Given the way in which we have attempted to reconfigure our economic landscapes over the years, it should be clear to all that urban development has taken the lion share of the limited resources we have generated domestically as well as secured externally, leaving in the process, very clearly underdeveloped rural communities.

The time has therefore come for us to revisit the models of economic development we have practised for so long by making rural transformation a cornerstone of our quest for growth. After all, a development strategy that focuses on our rural communities has the potential to generate much needed employment in many neglected areas of our societies as well as address the issues of income redistribution.

Perhaps, more important, such a strategy provides a golden opportunity for agricultural development to take its rightful place in the generation of economic growth alongside our vital tourism industries.

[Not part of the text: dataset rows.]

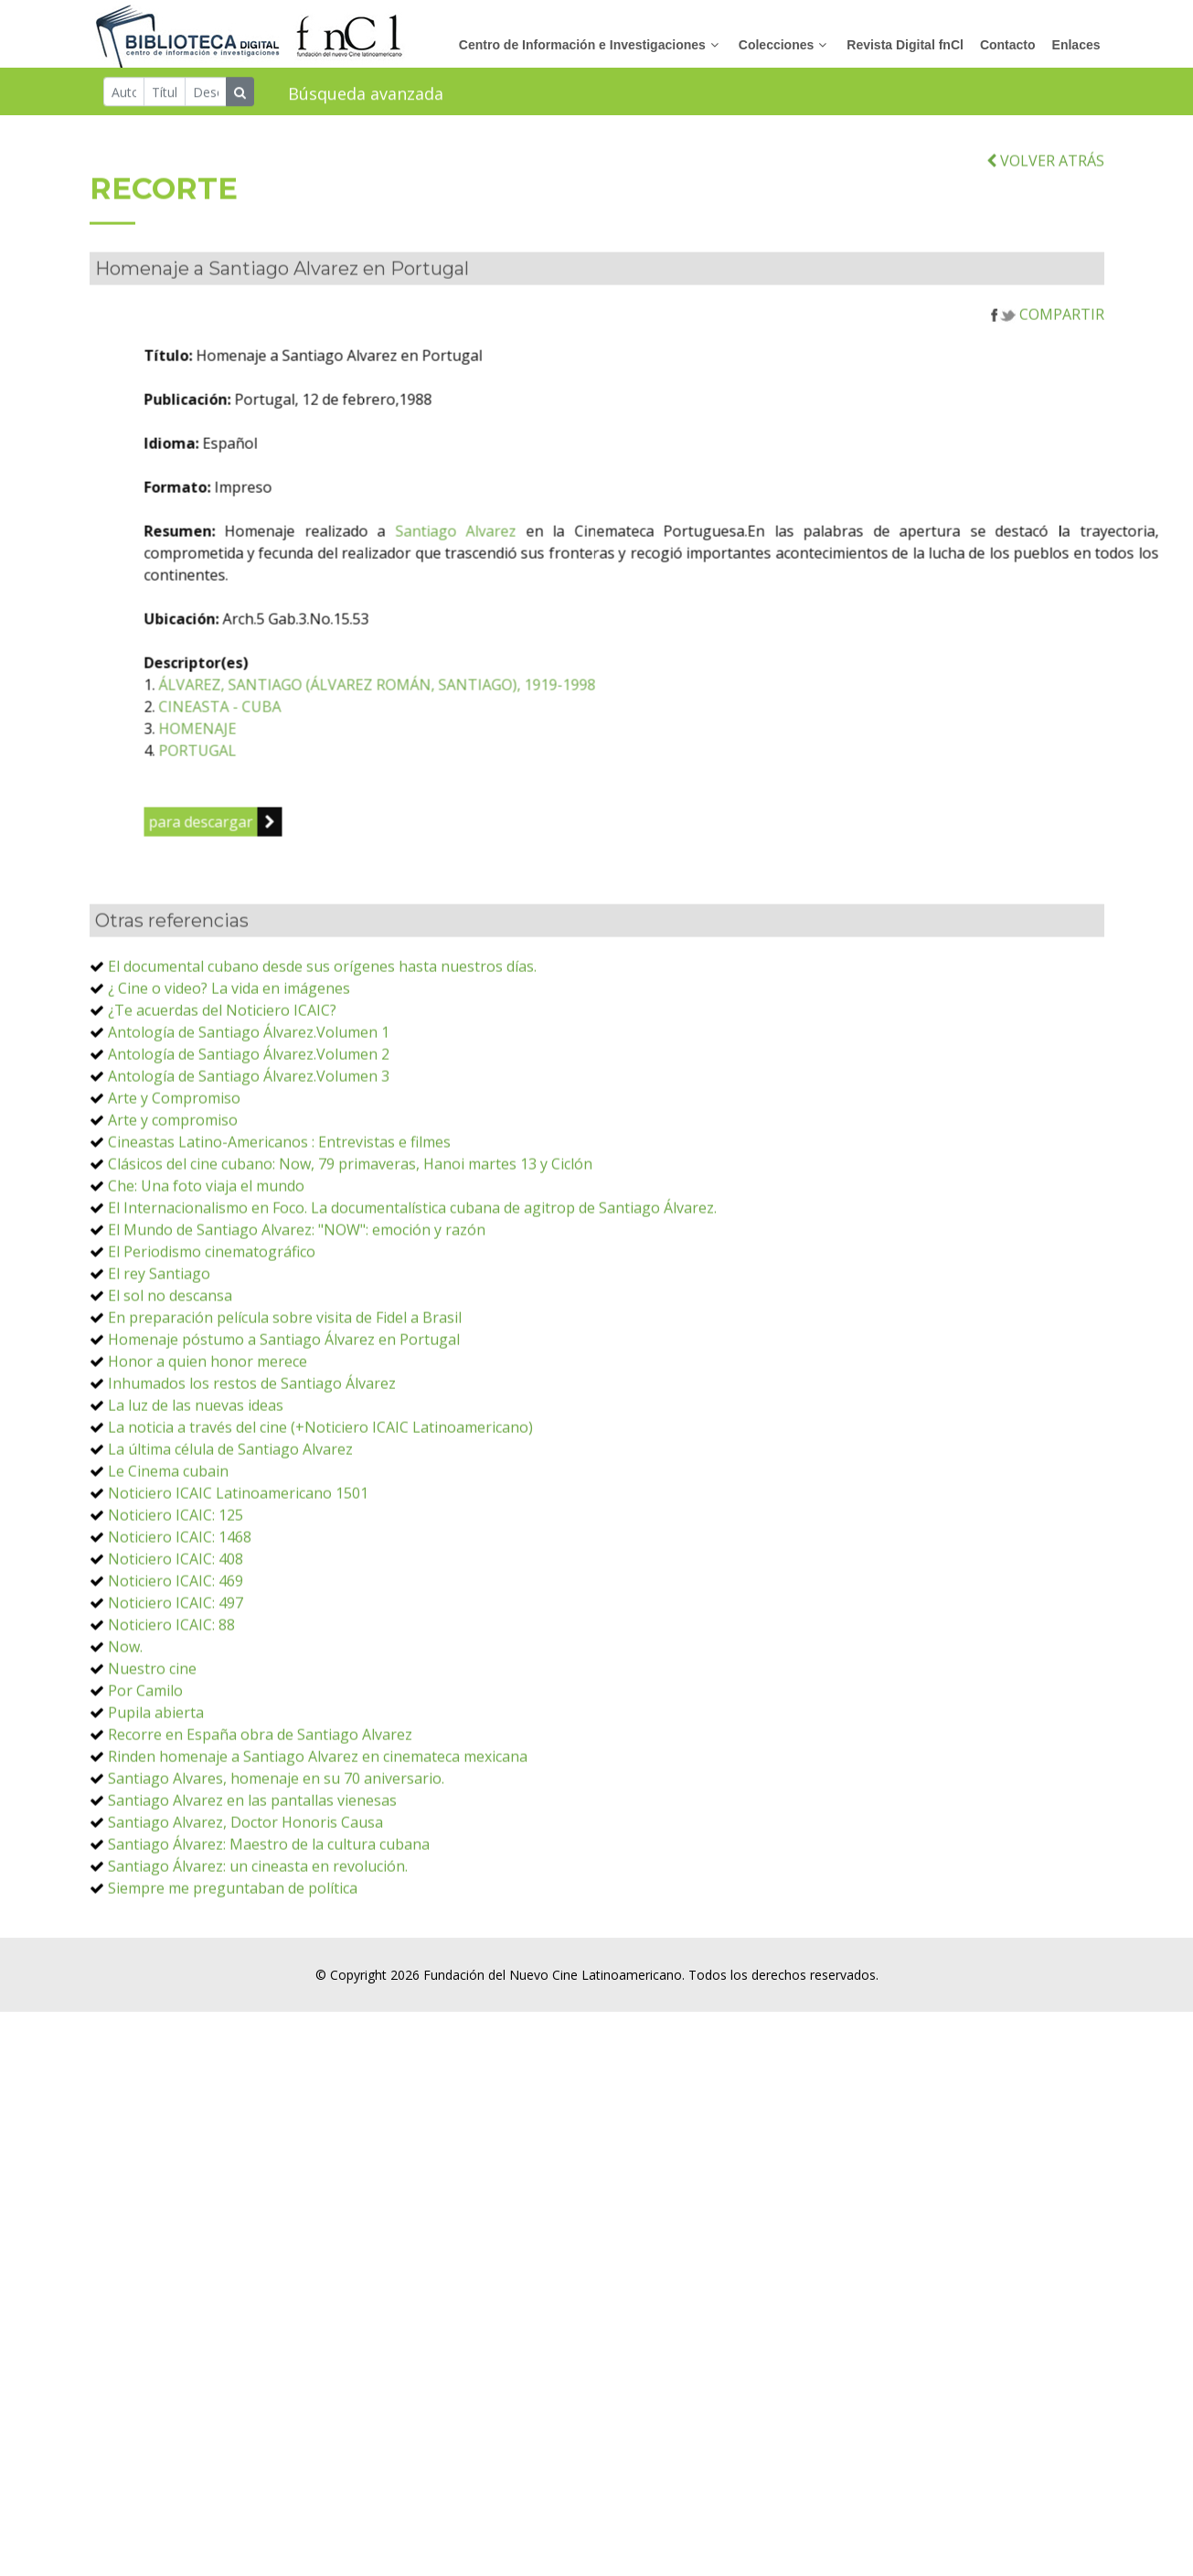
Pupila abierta (156, 1787)
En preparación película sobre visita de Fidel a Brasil (285, 1392)
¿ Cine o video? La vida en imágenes (229, 1063)
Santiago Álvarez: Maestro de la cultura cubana (269, 1918)
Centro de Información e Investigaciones (582, 45)
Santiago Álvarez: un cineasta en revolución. (258, 1940)
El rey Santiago (159, 1348)
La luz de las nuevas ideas (195, 1480)
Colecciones (776, 45)
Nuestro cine (152, 1743)
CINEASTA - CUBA (338, 781)
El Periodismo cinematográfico (211, 1326)
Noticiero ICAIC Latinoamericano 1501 (238, 1567)
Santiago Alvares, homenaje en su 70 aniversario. (276, 1853)
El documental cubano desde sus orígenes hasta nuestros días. (322, 1041)
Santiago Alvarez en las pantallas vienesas (252, 1875)
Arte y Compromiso (174, 1172)
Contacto (1008, 45)
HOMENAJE (316, 803)
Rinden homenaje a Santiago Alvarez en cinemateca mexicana (317, 1831)
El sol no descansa (170, 1370)
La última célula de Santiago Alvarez (230, 1523)
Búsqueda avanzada (365, 95)
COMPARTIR (1047, 389)
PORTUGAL (316, 825)
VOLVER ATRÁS (1045, 235)
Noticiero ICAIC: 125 (175, 1589)
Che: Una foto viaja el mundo (206, 1260)
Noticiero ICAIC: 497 (175, 1677)
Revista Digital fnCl (905, 45)
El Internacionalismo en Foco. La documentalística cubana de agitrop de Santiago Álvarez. (412, 1282)
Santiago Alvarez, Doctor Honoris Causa (245, 1897)
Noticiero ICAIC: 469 (175, 1655)
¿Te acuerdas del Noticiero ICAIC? (222, 1084)
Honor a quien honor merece (207, 1436)
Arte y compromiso (173, 1194)
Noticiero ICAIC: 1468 (179, 1611)
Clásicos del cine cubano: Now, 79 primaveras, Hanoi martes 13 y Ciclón (350, 1238)
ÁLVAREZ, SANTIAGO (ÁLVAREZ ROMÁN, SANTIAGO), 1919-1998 (495, 759)
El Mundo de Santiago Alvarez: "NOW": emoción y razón (296, 1304)
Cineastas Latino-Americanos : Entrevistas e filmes (279, 1216)
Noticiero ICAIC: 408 (175, 1633)
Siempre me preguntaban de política (232, 1962)
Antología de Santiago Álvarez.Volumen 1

But if agriculture is to be given such prominence, the way forward for this crucial sector has to be based on several strategic initiatives that involve: (a) Targeting high value-added niche markets for high-quality fresh fruits and vegetables, spices and herbs (b) Strategic alliances with regional and extra-regional partners who can offer appropriate modern technology (machinery, planting, nurturing, reaping and packaging techniques) which can quickly raise labour productivity and hence farmers’ incomes and agricultural workers’ wages; access to distribution networks of niche markets; agro-processing of food products of high quality and value; industrial-processing of agricultural output manufactured into cosmetics, toiletries, medicines, supplements, as well as products used in industries for other purposes; and developing inter-sectoral linkages between agriculture and tourism, in particular.

The goal in all of this is to systematically move agriculture up the “food chain” so as to reap most of the benefits which others now take for themselves, from commodities that our countries grow. An example of this is the astonishing range of high-value products manufactured worldwide from things such as cocoa, nutmegs and mace, all of which we produce right here in the Caribbean.

What needs to be appreciated is that food will become more expensive and, even in some instances, scarce given, for example, the growth in world population.

Taking a systematic and scientific approach to agriculture rather than putting all the countries’ eggs in the tourism basket will be both a good food-security policy as well as a strategy for achieving full employment, earning more foreign exchange, saving additional foreign exchange, and, arguably, more important, boosting rural incomes and rural development, both of which can lead generally to enhancing national income along with its equitable distribution countrywide.